== Tasks to carry out ==
• 1. According to the passage on Bangladesh's exports, by what percentage did non-RMG exports decline in FY09?
• 2. From the passage on Bangladesh's exports, quote the section starting at "C. Estimates of" and ending at "sustainability (ES) approach.".

== Document text ==
Trends in world exports market share for selected Asian countries, 2008
28. RMG exports also held up better than non-RMG exports during the global crisis. RMG exports, which make up more than 75 percent of total exports, recorded a growth rate of 15 percent in FY09, mostly owing to strong performance during the second half of 2008. However, it is important to note that the ongoing gains in the global market share of Bangladesh’s RMG sector accelerated during the first half of 2009 thanks to relative strength in the lower market segment (Table 1 and 2). By contrast, Bangladesh’s other key exports (frozen food and shrimp, and leather and jute products) contracted, causing non-RMG exports to decline by 6 percent in FY09.
Bangladesh: Composition of Exports
Source: Bangladesh Bank
29. The outlook for the RMG sector remains favorable. Production capacity has continued to expand and there are signs that Japanese retailers, which have hitherto mostly sourced from China and Vietnam, are starting to source more of their textiles and garments from Bangladesh. Gaining market share in Japan would provide a considerable boost. A slight undervaluation of the taka would help exporters to increase their market share and even the playing field with competitors in other countries who may be enjoying more business-friendly macroeconomic and structural policies, and better-quality governance.
C. Estimates of the Equilibrium Real Effective Exchange Rate
30. Estimates of the equilibrium real effective exchange rate (ERER) tend to be quite sensitive to the methodology used and are particularly challenging in developing countries where the data are weaker (see, e.g., Dunaway and others (2006) and Di Bella and others (2007)). This section assesses if Bangladesh’s REER is in line with macroeconomic fundamentals. Four methodologies are used: (i) the purchasing power parity approach (PPP), (ii) the macroeconomic balance (MB) approach; (iii) the equilibrium real exchange rate (ERER) approach, and (iv) the external sustainability (ES) approach.

== Data segment ==
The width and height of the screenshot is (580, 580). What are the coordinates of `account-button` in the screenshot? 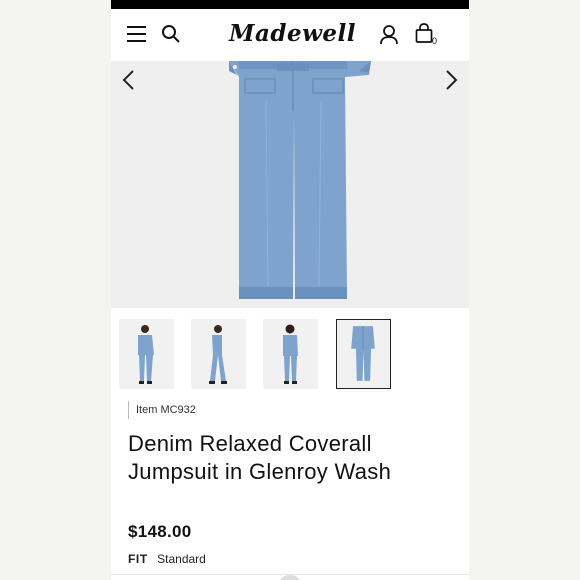 It's located at (389, 35).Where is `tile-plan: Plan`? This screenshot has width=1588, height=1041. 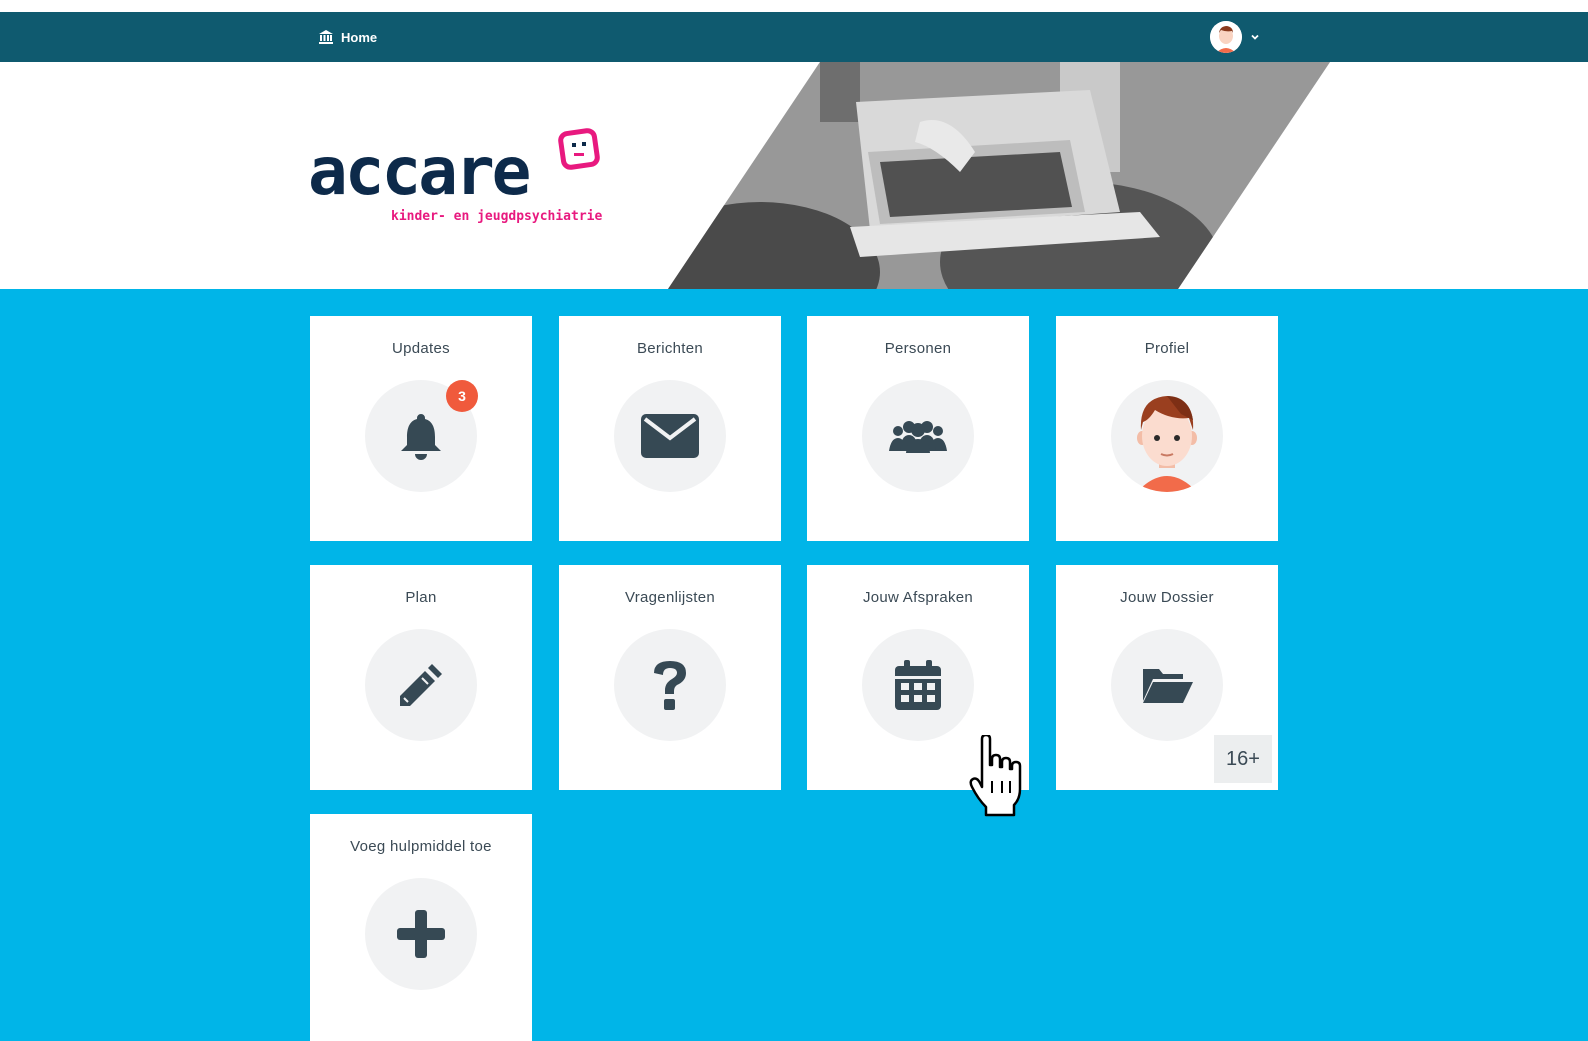 tile-plan: Plan is located at coordinates (421, 678).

== Answers below ==
• 1. 6 percent

• 2.
C. Estimates of the Equilibrium Real Effective Exchange Rate
30. Estimates of the equilibrium real effective exchange rate (ERER) tend to be quite sensitive to the methodology used and are particularly challenging in developing countries where the data are weaker (see, e.g., Dunaway and others (2006) and Di Bella and others (2007)). This section assesses if Bangladesh’s REER is in line with macroeconomic fundamentals. Four methodologies are used: (i) the purchasing power parity approach (PPP), (ii) the macroeconomic balance (MB) approach; (iii) the equilibrium real exchange rate (ERER) approach, and (iv) the external sustainability (ES) approach.